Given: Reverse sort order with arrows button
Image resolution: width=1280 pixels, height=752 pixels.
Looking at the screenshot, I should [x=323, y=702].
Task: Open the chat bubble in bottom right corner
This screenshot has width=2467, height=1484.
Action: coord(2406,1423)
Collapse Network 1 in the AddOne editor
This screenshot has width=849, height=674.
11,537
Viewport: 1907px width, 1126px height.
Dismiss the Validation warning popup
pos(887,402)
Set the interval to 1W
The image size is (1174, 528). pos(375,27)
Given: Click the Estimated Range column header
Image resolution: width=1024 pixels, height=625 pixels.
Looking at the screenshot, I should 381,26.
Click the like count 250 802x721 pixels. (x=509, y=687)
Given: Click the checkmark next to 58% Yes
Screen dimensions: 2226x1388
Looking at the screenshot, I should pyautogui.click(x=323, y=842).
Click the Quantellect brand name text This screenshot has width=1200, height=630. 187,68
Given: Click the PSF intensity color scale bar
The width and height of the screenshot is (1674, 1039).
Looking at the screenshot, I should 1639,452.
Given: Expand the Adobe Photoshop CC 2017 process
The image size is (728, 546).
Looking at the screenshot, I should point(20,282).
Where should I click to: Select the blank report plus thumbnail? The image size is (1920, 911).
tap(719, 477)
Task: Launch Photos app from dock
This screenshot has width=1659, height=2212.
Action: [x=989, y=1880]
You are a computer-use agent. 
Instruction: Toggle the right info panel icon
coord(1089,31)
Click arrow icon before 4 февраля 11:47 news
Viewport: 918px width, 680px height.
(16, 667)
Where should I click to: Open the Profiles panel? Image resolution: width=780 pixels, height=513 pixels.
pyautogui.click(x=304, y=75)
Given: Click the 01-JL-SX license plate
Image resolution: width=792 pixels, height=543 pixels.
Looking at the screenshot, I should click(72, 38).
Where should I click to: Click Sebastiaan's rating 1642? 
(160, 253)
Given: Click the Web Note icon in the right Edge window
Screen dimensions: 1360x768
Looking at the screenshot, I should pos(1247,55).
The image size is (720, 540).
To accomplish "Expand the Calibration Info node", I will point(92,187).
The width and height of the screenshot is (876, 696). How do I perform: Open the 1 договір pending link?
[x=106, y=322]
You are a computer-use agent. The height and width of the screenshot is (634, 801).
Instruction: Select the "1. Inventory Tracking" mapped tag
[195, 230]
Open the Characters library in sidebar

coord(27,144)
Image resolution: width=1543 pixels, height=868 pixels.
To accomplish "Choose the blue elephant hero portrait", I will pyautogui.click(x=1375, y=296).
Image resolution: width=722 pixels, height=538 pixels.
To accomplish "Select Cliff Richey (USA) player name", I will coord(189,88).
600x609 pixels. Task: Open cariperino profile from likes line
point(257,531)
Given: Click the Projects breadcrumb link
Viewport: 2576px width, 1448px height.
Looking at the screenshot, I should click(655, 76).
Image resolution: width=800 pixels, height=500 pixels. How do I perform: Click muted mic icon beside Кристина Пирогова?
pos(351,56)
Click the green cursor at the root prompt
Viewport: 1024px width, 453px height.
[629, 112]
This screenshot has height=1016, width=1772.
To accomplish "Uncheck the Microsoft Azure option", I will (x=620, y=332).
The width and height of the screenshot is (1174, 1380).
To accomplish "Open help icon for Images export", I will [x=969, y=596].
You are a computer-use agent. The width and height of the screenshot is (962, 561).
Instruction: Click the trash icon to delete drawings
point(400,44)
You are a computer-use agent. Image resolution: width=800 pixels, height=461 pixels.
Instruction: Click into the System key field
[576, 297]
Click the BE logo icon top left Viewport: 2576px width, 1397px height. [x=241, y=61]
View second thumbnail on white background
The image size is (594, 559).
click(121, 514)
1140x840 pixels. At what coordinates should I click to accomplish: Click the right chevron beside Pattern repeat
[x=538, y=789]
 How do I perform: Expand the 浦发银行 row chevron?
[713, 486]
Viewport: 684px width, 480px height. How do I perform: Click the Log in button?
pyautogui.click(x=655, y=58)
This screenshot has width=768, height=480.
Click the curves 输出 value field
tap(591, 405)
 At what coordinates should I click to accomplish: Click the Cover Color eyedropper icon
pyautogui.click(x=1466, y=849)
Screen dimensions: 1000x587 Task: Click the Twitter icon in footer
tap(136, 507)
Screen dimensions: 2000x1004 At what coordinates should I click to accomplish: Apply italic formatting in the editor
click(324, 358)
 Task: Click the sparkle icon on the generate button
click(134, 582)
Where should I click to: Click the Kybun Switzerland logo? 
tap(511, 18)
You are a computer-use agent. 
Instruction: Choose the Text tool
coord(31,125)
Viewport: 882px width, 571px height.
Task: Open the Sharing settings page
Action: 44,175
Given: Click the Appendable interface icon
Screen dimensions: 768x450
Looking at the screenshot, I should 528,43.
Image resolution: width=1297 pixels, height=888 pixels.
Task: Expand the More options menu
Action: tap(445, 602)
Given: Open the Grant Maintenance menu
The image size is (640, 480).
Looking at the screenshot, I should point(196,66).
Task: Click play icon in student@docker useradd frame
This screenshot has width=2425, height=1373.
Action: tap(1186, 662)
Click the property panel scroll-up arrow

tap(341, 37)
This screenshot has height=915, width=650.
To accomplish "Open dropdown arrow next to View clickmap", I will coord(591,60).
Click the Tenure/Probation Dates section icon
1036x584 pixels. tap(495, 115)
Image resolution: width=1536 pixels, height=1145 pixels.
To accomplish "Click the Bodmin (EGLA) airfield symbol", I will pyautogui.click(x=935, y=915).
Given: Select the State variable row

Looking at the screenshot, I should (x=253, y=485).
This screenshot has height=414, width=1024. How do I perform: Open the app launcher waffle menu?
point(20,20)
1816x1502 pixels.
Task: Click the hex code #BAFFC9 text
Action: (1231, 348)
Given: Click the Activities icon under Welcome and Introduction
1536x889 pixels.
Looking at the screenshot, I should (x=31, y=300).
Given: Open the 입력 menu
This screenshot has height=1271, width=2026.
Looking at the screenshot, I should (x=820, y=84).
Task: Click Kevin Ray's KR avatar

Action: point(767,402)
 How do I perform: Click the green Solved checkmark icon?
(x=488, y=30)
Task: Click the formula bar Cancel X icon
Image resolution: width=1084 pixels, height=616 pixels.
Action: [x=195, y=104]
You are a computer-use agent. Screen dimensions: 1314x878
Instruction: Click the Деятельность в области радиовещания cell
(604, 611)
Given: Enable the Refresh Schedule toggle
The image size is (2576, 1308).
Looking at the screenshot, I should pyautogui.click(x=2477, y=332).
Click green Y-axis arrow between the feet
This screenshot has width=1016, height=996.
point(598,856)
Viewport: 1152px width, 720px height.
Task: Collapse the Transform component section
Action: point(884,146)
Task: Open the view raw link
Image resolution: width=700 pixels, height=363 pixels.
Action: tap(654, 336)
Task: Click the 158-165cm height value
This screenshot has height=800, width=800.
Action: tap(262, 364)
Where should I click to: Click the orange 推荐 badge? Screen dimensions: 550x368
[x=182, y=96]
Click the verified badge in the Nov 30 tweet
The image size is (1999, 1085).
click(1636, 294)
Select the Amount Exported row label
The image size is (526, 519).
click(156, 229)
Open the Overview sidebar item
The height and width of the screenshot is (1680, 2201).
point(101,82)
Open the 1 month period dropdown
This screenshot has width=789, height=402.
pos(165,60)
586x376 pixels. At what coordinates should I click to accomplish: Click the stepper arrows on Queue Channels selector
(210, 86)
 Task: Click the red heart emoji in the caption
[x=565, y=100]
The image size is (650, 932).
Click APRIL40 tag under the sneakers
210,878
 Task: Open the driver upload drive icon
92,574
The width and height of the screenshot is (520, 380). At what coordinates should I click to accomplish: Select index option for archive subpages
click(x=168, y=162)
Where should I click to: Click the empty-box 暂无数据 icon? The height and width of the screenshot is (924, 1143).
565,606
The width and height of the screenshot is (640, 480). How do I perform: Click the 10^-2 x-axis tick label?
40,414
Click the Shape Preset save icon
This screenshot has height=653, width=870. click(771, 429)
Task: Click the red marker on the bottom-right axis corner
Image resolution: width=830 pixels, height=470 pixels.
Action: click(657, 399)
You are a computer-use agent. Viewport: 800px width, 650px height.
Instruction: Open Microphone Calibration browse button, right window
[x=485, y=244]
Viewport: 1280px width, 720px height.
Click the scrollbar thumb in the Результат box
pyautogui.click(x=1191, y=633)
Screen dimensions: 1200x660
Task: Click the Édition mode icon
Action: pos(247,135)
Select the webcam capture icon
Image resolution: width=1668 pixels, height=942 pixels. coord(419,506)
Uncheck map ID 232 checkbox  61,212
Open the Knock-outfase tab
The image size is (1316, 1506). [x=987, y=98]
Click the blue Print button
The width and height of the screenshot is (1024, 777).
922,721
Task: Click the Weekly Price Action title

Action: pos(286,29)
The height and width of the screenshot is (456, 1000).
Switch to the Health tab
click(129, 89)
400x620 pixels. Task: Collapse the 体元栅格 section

──────────────────────────────

● **TO DO**
How many lines in the rows above contain the string "editor"? Case counts, and only the number is wanted.

● **RESULT OF THE TASK**
2